Transcribe exactly every line from the one containing "Image resolution: width=1913" down to the final line of the listing below, including both, and leave out the rest.

** Opening Input block **

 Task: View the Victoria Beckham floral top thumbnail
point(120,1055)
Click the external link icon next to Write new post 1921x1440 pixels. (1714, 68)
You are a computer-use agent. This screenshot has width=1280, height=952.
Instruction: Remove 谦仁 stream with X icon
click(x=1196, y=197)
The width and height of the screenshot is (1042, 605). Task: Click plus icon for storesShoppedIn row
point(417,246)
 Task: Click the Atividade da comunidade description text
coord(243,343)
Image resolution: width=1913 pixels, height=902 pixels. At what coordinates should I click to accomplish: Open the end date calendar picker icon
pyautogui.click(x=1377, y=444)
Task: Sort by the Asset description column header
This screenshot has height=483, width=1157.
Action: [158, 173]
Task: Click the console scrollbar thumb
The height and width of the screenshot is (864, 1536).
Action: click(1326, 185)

** Closing Input block **

Solution to this task:
Image resolution: width=1913 pixels, height=902 pixels. At what coordinates should I click to accomplish: Open the end date calendar picker icon
pyautogui.click(x=1377, y=444)
Task: Sort by the Asset description column header
This screenshot has height=483, width=1157.
Action: [158, 173]
Task: Click the console scrollbar thumb
The height and width of the screenshot is (864, 1536).
Action: click(1326, 185)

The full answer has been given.